記者來鴻:德里人要開車還是要呼吸?

德里人愛車,每天都在新增1400輛機動車。面對嚴重的空氣污染,當局試行單雙號制兩周。限號一結束,街頭又是車山車海,出行又是儼如蝸牛。不過,事實確曾表明,天性不守規矩的德里人也是可以忍痛割愛的。但是,靠限號治霾無異說夢。

德里人不喜歡規矩。整個印度北部,都存在全然蔑視交通規則的現象。

試行單雙號制歷時僅僅15天。單號日期車牌單號才可上路,反之亦然。從理論上講,交通流量和尾氣排放應該減半。

但是首先,出於安全考慮,女性司機不包括在限行範圍內。根據印度警方數字,每天在德里,至少有五名女性被強姦。

不久後,醫生、律師、法官也開始游說,要求「寬大處理」,不過遭到了當局拒絕。

更有代表性的,一長串的官員—其中包括印度總理、總統、首席法官、反對黨領導人—都被包括在豁免限行之列。看上去,單雙號限行還沒開始執行,就已然成了笑柄。

別忘了所有這一切的大背景。印度一名法官曾經這樣形容,生活在德里,就好像生活在「毒氣室」。

當然了,限行也引發不少非常合理的擔憂。

Image caption 單雙號限行第一天的德里街頭

不少人指出,德里公共交通太少、太差。人口超過1600萬,公交車還不到5000輛。倫敦人口比德里減半,公交車卻多一倍。

為了減緩對公共交通系統的壓力,德里的學校被勒令延長假期一星期。

輕騎、摩托車都不限行,儘管這些交通工具才是空氣污染的一個重大來源。

限行之前幾天,當地媒體曾經有報道說,花20便士(30美分)就可以買到更換車牌號的貼片!

很明顯,在許多德里人看來,空氣污染是別人的問題。

爭議聲中,德里當局執意試行新舉措,從1月日起,任何違規上路的司機都要被罰款。那麼,這樣的規定能見效嗎?

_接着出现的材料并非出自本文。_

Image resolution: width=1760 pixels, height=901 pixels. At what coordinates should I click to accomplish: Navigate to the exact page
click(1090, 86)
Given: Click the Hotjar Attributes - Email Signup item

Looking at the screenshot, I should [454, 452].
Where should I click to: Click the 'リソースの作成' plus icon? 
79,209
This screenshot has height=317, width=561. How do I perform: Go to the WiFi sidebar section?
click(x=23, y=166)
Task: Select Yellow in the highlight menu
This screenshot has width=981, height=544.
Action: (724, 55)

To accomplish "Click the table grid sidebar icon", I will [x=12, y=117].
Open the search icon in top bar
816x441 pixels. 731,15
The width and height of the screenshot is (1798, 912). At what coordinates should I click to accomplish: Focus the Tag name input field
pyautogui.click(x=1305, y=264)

限行開始前幾小時,我本人目睹的那起嚴重堵車,凸顯德里市政規劃無章、司機無法無天。

我和丈夫被困在茫茫車海中。就算拿德里的標凖來衡量,這樣的堵車也頗不尋常。

Image caption 計劃實施的第一天,交通警察就站在交通燈旁

在一條主要的南北向幹道上,整整90分鐘,我們在濃濃的柴油尾氣包圍下寸步難行。其實這裏距離我們的公寓走路也只需要幾分鐘。

警察站在一旁,眼睜睜地看著蘭博基尼、奔馳車中的富豪勇猛逆行,有些衝上人行道,有些堵塞交叉路口,還有一些真是見縫插針,再小的空地兒都敢掉頭!

喇叭聲震耳欲聾,車胎還時不時增加刺耳的尖叫,一群小伙子跳下車,和其他司機打嘴仗。結果是,車流向四面八方繼續蔓延。

我對丈夫說,「看來,這個限行措施肯定行不通。」

但是,進入2016年第一天,完全出乎意料的事居然成了現實。那天晚上,我去德里的六車道環路看了看。除了屈指可數的幾個違規者之外,所有的車牌尾號還真的都是單數。

轉天、還有再以後的那些天,上路車輛確實大大減少。德里人開始交流搭車出行、甚至避免出門的經驗。

突然,穿城只需20分鐘,而不是原來通常的80分鐘。開車上路,也不再被搶行、強行的車輛包圍。

Image caption 志願者贈送玫瑰鼓勵司機遵守限行規定

就連無處不在、無時不在的汽車喇叭聲也減弱了許多,真舒服。感覺不像是2016年,更像是車輛很少的1990年代。

德里地鐵乘客人數大大增加,公交車也比從前擁擠了許多。

所有這一切,原本都該給德里送來更多新鮮空氣。不過悲哀的是,限行第一周,污染指數居然上升,超出了空氣質量檢測器能夠記錄的最高值。

我在寫這篇文章的時候,印度北部人正在燃起無數篝火,慶祝豐收節;窮人仍然在焚燒垃圾取暖,向空氣中散發已知的致癌物二惡英;廉價燃煤、柴油繼續噴吐著二氧化硫、煙塵、有毒顆粒。

直到德里和印度其他地區真正治理更加複雜、棘手的城市問題,比如公交設施不足、學校、廉價房屋等,汽車將繼續是生活不可或缺的工具。

德里限號的一個積極結果是,它也證明,在印度,法律是可以起到效果的。儘管德里人反當局管制的本性與生俱來,仍然可以說服他們改變習慣,讓自己的家園再一次成為可以居住、可以自由呼吸的地方。